--- Start SOURCE EXCERPT ---

I think you meant to ask about conduction rather than dissipation. Dissipate refers to how quickly it gets rid of the heat, typically by radiation and that would be dependent on the colour and texture and airflow, since heat dissipates by conduction and radiation and convection.

Also, you don't say what alloy but I assume you mean aluminium, because of the context. Steel, brass, pewter, 18K gold etc are all alloys. Some alloys have specific names like copper and zinc is called brass, iron and other metals and even carbon is called steel and lead and tin is called pewter. Aluminium alloy is simply called aluminium no matter what it is alloyed with.
The CoF of leather on metal is 0.4. I just looked it up on a table but can't figure out what metal. It does make a small difference.
The CoF of rubber on aluminium is about 0.6. This means that rubber brake blocks on aluminium rims work better than leather blocks on steel and hence, will generate more heat. Hence your question about melting.

--- End SOURCE EXCERPT ---
--- Start INFORMATION PROVIDED ---

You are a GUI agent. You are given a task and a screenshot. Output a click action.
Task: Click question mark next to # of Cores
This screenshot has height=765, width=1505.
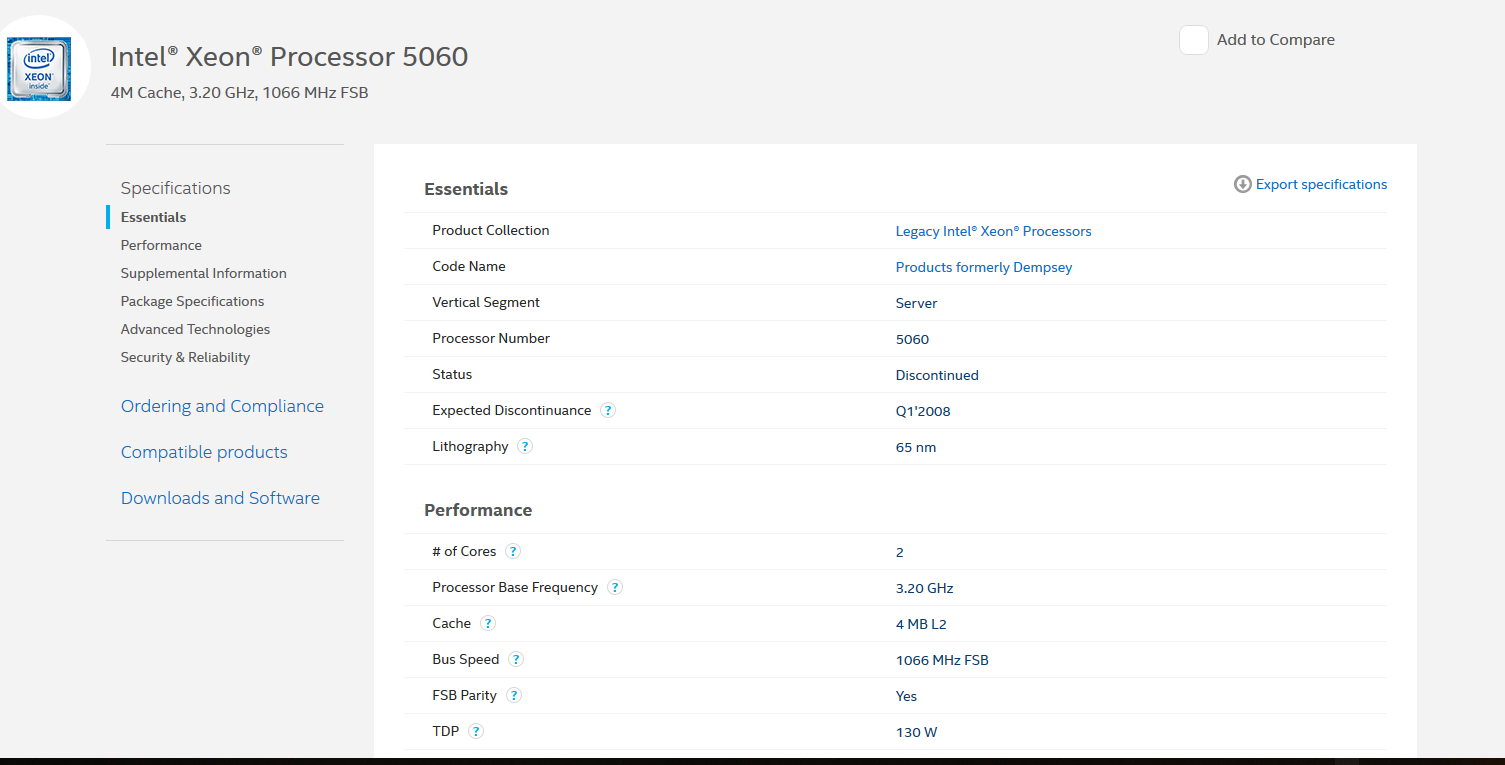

--- End INFORMATION PROVIDED ---

WRITTEN TASKS ->
1) Name every alloy listed in the sentence of the passage about brake blocks and alloys that ends with the words "are all alloys".
2) Reproduce word for word everything in the passage about brake blocks and alloys from "I think you" down to "is alloyed with.".

SOLUTIONS TO THE EXERCISE ->
1) Steel, brass, pewter, 18K gold

2)
I think you meant to ask about conduction rather than dissipation. Dissipate refers to how quickly it gets rid of the heat, typically by radiation and that would be dependent on the colour and texture and airflow, since heat dissipates by conduction and radiation and convection.

Also, you don't say what alloy but I assume you mean aluminium, because of the context. Steel, brass, pewter, 18K gold etc are all alloys. Some alloys have specific names like copper and zinc is called brass, iron and other metals and even carbon is called steel and lead and tin is called pewter. Aluminium alloy is simply called aluminium no matter what it is alloyed with.